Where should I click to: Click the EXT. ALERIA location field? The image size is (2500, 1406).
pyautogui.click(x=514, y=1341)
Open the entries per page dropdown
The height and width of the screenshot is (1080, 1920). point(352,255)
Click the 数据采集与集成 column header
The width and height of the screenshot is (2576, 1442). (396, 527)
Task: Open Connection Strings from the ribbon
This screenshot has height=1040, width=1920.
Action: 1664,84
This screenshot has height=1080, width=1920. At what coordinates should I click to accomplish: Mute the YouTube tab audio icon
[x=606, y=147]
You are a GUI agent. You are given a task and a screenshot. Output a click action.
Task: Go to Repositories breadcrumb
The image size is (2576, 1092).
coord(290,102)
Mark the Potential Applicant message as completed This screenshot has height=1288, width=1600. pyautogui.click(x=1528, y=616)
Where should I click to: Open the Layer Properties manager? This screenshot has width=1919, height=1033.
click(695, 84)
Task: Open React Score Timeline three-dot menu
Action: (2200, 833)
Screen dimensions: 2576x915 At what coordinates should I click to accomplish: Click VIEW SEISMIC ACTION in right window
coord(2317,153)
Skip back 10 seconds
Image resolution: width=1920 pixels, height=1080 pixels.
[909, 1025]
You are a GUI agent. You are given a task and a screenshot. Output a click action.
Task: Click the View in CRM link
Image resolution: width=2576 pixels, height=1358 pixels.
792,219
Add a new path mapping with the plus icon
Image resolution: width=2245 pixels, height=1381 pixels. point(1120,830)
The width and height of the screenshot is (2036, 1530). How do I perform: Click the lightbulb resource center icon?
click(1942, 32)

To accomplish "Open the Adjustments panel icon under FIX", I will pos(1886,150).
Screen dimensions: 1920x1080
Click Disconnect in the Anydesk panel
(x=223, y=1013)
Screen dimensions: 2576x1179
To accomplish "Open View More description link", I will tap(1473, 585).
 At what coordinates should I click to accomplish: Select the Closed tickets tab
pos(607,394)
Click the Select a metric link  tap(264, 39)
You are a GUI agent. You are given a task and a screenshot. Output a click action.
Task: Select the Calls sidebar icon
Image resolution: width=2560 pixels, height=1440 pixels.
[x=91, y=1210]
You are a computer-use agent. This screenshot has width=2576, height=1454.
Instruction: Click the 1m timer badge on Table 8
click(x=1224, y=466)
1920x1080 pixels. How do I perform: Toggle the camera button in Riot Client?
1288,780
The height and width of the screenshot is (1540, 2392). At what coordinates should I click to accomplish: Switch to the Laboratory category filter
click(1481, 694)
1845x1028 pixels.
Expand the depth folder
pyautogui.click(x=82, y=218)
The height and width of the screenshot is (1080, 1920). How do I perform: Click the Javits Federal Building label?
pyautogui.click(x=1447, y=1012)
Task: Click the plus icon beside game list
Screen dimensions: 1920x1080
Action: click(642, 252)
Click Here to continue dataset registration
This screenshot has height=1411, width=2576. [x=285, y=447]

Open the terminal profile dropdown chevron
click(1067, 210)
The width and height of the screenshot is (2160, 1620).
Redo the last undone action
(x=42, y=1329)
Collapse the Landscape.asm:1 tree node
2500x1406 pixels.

- [EXERCISE REQUIREMENTS] All lines from the one containing "The height and width of the screenshot is (1540, 2392)." through the end of the listing must be transcribed exactly. No other lines belong in the answer.

- [RESPONSE BELOW]
The height and width of the screenshot is (1540, 2392). At what coordinates should I click to accomplish: Switch to the Laboratory category filter
click(1481, 694)
1845x1028 pixels.
Expand the depth folder
pyautogui.click(x=82, y=218)
The height and width of the screenshot is (1080, 1920). How do I perform: Click the Javits Federal Building label?
pyautogui.click(x=1447, y=1012)
Task: Click the plus icon beside game list
Screen dimensions: 1920x1080
Action: click(642, 252)
Click Here to continue dataset registration
This screenshot has height=1411, width=2576. [x=285, y=447]

Open the terminal profile dropdown chevron
click(1067, 210)
The width and height of the screenshot is (2160, 1620).
Redo the last undone action
(x=42, y=1329)
Collapse the Landscape.asm:1 tree node
2500x1406 pixels.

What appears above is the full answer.